Banshee an sich kann noch nicht mal was dafür, dass ich wechsele. Banshee an sich ist ok - macht das, was es soll. Der Grund ist  vielmehr, dass Amazon den MP3-Shop geändert hat, so dass der Download via Banshee Plugin nicht mehr funktioniert.

Bis Ende September hat das so funktioniert: Das Plugin in der Menüleiste links wählen, gewünschtes Album / Lied / ... suchen und kaufen. Dann startet der Download und die Titel sind in der Bibliothek. Schön einfach. Seit der Umstellung funktioniert das alles auch bis nach dem Kauf. Dann passiert... nix. Neu ist der Hinweis auf den "Amazon Cloud Player". Wenn man den Download dort aus Banshee heraus starten will erhält man ein lapidares Hinweisfenster, dass das Herunterladen von mehreren Dateien unter Linux nicht mehr unterstützt wird. Wohlgemerkt, nachdem man den Kauf getätigt hat. Warum der Hinweis erst dann kommt ist im Moment das Geheimnis von Amazon.
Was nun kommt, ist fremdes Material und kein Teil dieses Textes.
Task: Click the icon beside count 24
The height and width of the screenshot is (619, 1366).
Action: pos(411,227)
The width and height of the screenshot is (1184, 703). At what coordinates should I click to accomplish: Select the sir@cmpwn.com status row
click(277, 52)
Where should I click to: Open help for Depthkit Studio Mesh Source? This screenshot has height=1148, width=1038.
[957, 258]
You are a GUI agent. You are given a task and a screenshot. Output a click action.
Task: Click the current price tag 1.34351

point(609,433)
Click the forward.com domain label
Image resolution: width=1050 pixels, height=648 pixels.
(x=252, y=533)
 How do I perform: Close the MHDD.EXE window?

Frech ist das aber schon.

Gut, die Dateien - und das Geld - sind natürlich nicht weg. Wenn man via Browser auf die Amazon-Seite geht, sich einloggt und dann den Cloud Player ansteuert, kann man die Dateien herunterladen. Aber nur einzeln. Es ist wie ein "normaler" Dateidownload. Null Integration in den Audioplayer, bzw. Banshee. Alternative Workarounds findet man auch in diesem Thread im Forum von ubuntuusers.de .
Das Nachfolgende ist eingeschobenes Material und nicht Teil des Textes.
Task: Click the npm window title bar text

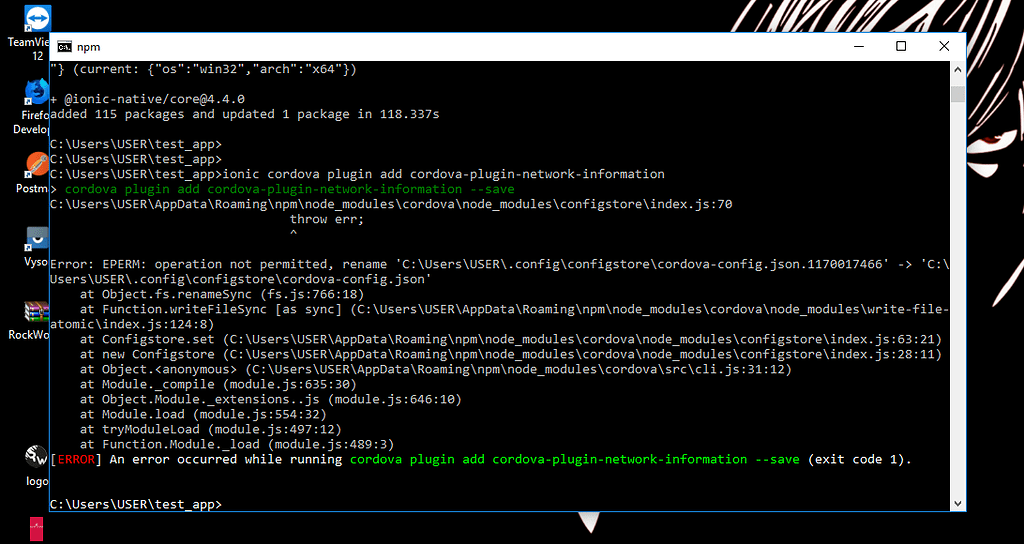Action: coord(88,47)
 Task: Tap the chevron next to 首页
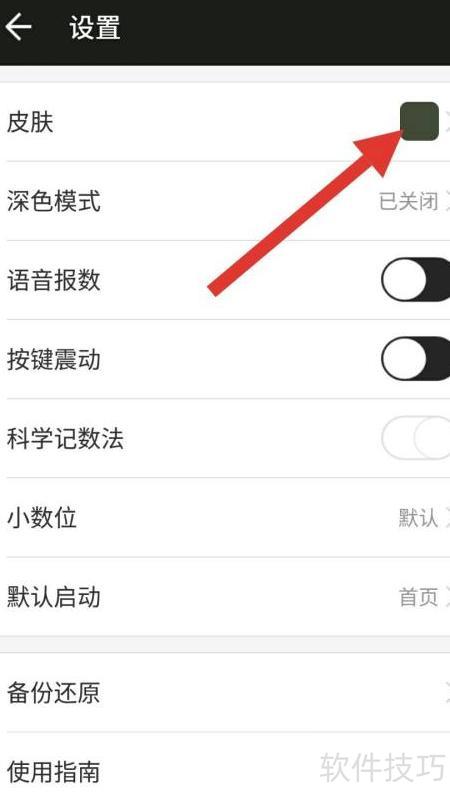447,597
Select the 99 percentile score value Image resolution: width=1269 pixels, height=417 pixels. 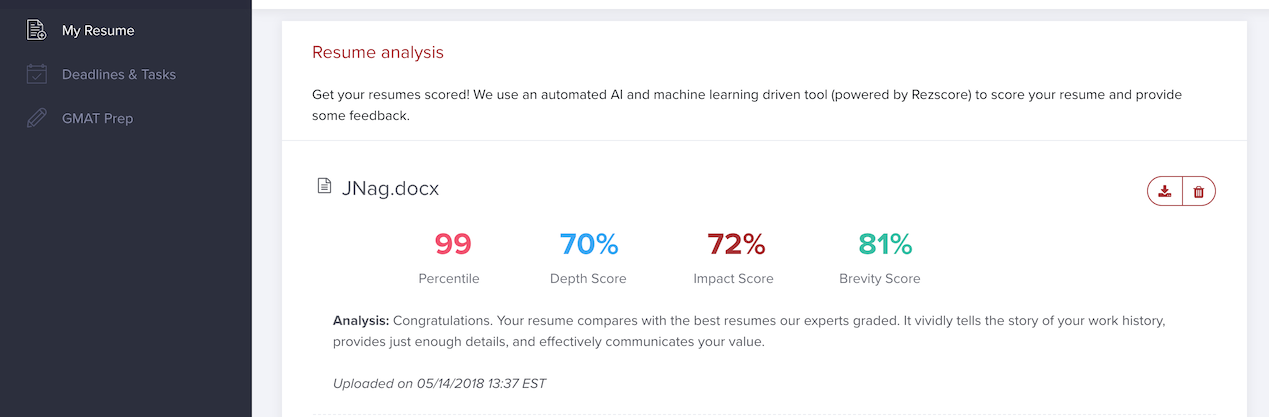pos(453,244)
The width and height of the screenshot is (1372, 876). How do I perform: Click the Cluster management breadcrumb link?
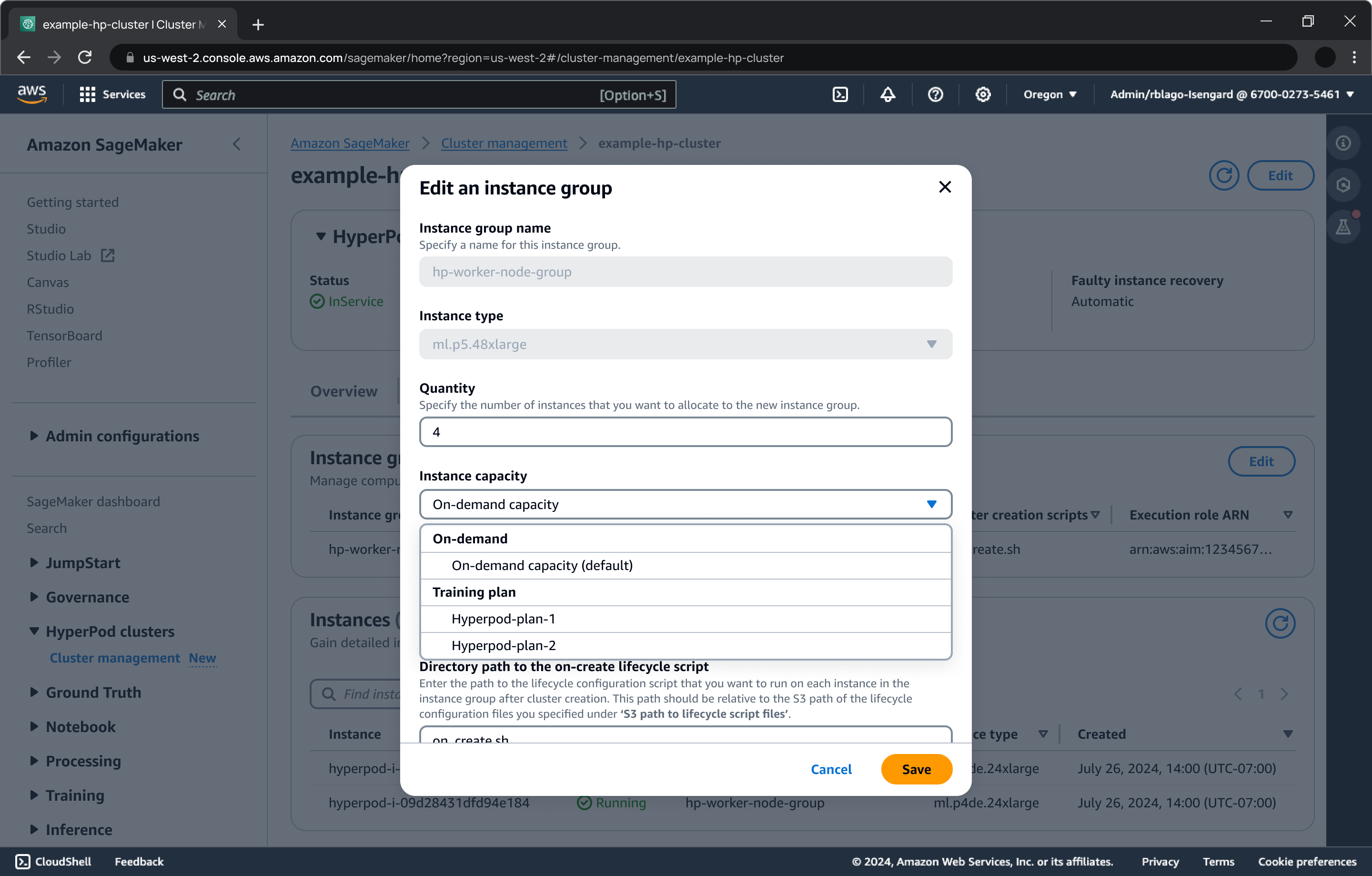504,143
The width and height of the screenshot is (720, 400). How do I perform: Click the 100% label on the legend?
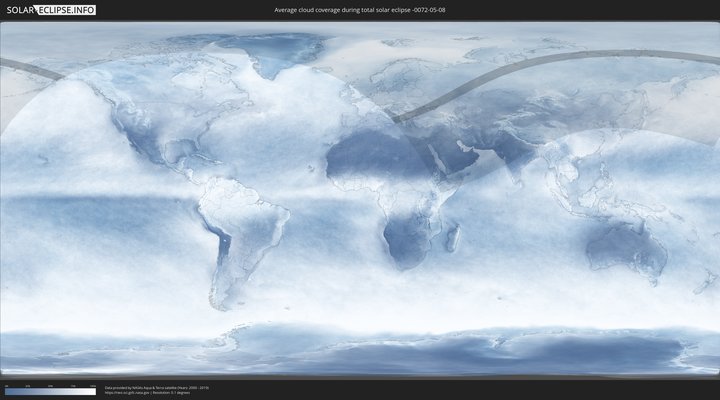[94, 385]
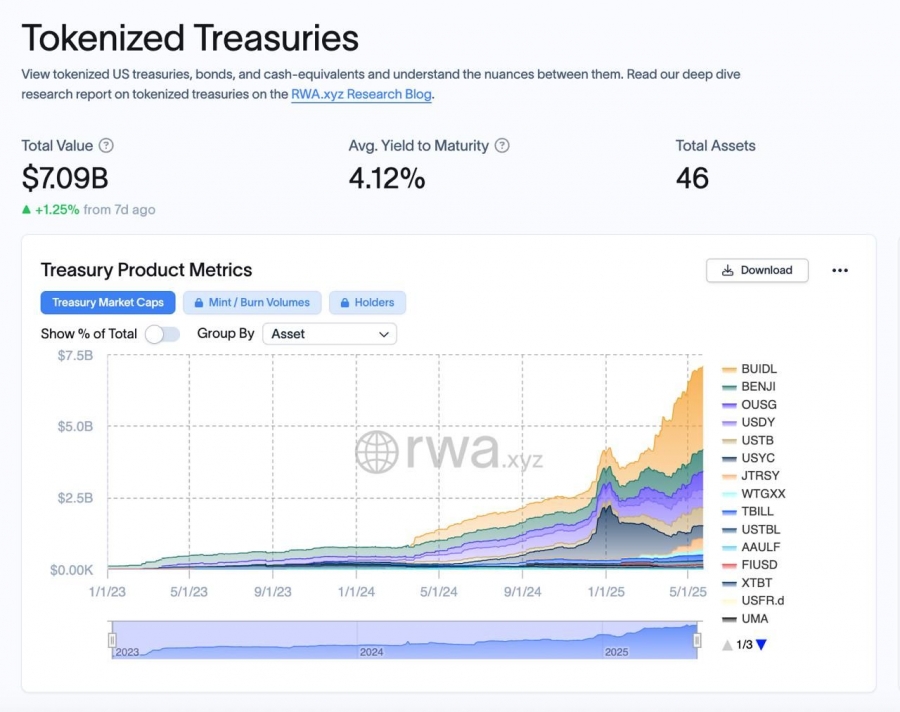The width and height of the screenshot is (900, 712).
Task: Click the Download button
Action: coord(757,270)
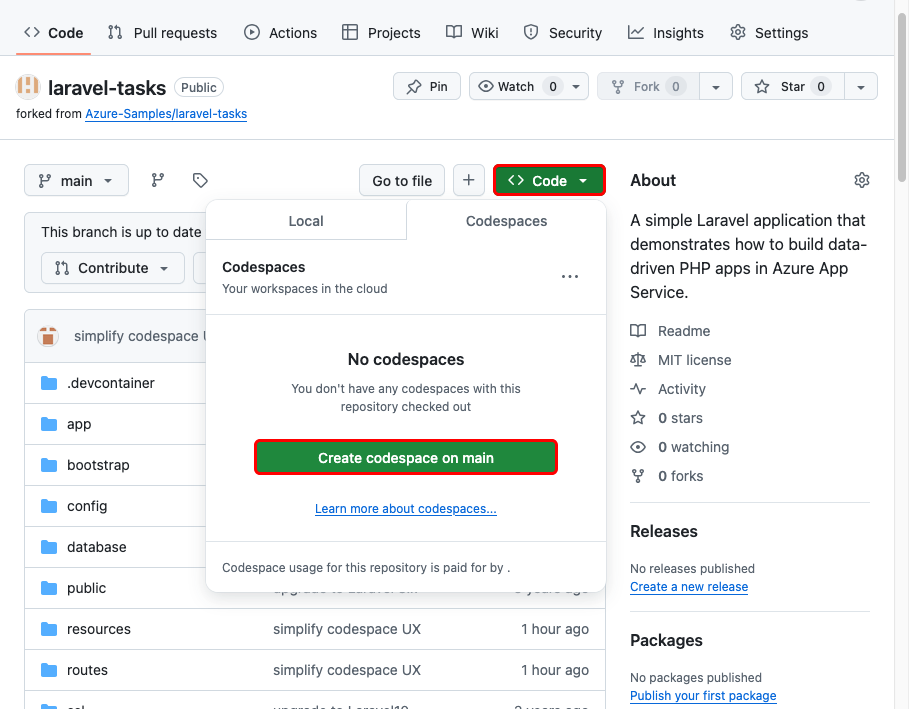Open the Learn more about codespaces link
This screenshot has width=909, height=709.
(405, 508)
Klar ist eine Alternative zu Amazon das Ubuntu One Store. Nur: Das hat (keine mir bekannte) Integration in Banshee unter Ubuntu 12.04. Und ist nun mal schlechter bestückt als Amazon.

Also, was tun? Wieder CDs kaufen? Dauerhaft keine echte Alternative ;-) Im Moment sieht es wohl eher so aus: Rhythmbox für Einkäufe im Ubuntu One Store, Amazon "wie früher" über den Browser - und was als Audioplayer? Ein heißer Kandidat ist Quod Libet.  Nutze ich auch unter Windows (wenn ich's mal benutze) und meiner "mal schnell was Testen" Installation von Ubuntu 12.04. Oder vielleicht funktioniert Rhytmbox unter Quantal wieder ootb so, wie es funktionieren soll...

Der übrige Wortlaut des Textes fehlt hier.